- **Your objective**:
Can you write out the lines below as a numbered list, starting at the line that contains "Where should I click to: Open the" and stopping after the line that contains "Action: click(x=891, y=424)", with blank lines left out?

- **Data shown**:

☆ ☆ ☆

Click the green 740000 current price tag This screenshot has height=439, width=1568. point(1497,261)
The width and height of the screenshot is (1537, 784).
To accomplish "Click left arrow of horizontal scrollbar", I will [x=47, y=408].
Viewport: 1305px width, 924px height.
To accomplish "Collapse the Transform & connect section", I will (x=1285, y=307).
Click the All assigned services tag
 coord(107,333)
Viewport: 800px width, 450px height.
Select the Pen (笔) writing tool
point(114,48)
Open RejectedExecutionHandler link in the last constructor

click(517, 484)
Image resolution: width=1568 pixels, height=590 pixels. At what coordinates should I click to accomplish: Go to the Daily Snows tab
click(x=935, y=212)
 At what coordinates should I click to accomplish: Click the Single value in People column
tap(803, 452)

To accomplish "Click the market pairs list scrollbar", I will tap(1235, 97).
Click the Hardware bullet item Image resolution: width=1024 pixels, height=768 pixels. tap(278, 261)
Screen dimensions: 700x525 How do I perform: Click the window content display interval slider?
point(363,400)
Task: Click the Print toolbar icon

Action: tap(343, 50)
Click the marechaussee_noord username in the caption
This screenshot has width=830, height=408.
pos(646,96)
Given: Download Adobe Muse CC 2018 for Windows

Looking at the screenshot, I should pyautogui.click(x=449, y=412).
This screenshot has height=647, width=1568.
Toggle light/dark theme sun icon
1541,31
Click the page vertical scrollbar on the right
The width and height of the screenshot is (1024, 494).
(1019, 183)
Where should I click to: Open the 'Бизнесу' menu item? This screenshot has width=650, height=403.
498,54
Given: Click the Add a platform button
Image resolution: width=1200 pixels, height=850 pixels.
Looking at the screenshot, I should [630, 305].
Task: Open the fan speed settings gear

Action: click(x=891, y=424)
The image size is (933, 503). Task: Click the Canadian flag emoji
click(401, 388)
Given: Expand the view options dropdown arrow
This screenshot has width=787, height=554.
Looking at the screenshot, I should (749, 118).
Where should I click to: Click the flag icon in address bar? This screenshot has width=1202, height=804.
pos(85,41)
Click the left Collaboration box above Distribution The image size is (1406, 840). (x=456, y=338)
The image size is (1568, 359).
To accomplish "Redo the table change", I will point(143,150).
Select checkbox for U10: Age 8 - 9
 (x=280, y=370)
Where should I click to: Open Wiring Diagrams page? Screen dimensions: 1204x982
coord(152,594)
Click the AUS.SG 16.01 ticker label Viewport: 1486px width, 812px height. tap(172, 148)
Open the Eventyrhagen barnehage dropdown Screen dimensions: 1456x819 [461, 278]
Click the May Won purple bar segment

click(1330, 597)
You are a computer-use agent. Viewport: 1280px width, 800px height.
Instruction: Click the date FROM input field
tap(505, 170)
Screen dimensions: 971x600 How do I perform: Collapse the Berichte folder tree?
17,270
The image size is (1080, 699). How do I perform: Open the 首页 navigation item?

☆ ☆ ☆

- **The answer**:
1. Where should I click to: Open the 'Бизнесу' menu item? This screenshot has width=650, height=403.
2. 498,54
3. Given: Click the Add a platform button
4. Image resolution: width=1200 pixels, height=850 pixels.
5. Looking at the screenshot, I should [630, 305].
6. Task: Open the fan speed settings gear
7. Action: click(x=891, y=424)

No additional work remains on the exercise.